Occup Environ Med. 1994 Aug;51(8):519-22. doi: 10.1136/oem.51.8.519.
This paper describes a cross sectional study in which biological monitoring was used to assess exposure to methylene dianiline (MDA) in a selection of United Kingdom industries that manufacture or use MDA. Samples of urine were collected from 411 workers, representing 45 factories engaged in various activities.

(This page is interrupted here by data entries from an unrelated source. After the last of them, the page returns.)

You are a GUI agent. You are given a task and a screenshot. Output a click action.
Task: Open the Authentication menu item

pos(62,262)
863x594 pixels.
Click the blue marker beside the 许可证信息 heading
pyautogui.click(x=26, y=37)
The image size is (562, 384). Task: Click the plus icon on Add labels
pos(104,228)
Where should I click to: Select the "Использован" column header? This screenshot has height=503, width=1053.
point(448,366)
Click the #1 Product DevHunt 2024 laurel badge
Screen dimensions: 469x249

All urine samples were analysed for MDA and its acetyl metabolites and results are reported as total MDA. In this study, 91% of postshift urine samples and 88% of preshift samples had less than 50 nmol MDA/mmol creatinine. Some evidence was obtained which showed that when exposure to MDA was through inhalation (as solid material or contaminated dust), postshift urine samples had higher MDA concentrations than samples taken preshift the next day. When exposure was most likely to be through the dermal route, urine samples taken preshift next day tended to have higher MDA concentrations than urine samples collected immediately postshift on the day of exposure. Therefore a biological monitoring sampling strategy for MDA must take account of the route of entry into the body. If exposure is likely to be via inhalation, postshift samples should be collected and if exposure is likely via the skin, preshift samples next day are more appropriate. The results show that in most factories, regardless of the route of exposure, it is possible to keep urinary MDA concentrations below 50 nmol/mmol creatinine. In the absence of a health based or hygiene based standard, the use of a "yardstick" as a target to aim for, which has been derived from good working practice across the industry, may be a useful way of helping to control exposure.
本文描述了一项横断面研究,该研究利用生物监测来评估英国一些制造或使用二氨基二苯甲烷(MDA)的行业中工人对MDA的接触情况。从411名工人中采集了尿液样本,这些工人代表了45家从事各种活动的工厂。所有尿液样本都被分析了MDA及其乙酰代谢物,并将结果报告为总MDA。在本研究中,91%的班后尿液样本和88%的班前样本中MDA含量低于50 nmol MDA/mmol肌酐。有证据表明,当通过吸入(如固体物质或受污染粉尘)接触MDA时,班后尿液样本中的MDA浓度高于次日班前采集的样本。当接触最有可能通过皮肤途径时,次日班前采集的尿液样本中的MDA浓度往往高于接触当天班后立即采集的尿液样本。因此,MDA的生物监测采样策略必须考虑进入人体的途径。如果接触可能通过吸入发生,应采集班后样本;如果接触可能通过皮肤发生,次日班前样本更合适。结果表明,在大多数工厂中,无论接触途径如何,都有可能将尿中MDA浓度保持在50 nmol/mmol肌酐以下。在没有基于健康或卫生的标准的情况下,使用从整个行业的良好工作实践中得出的“标杆”作为目标,可能是帮助控制接触的一种有用方法。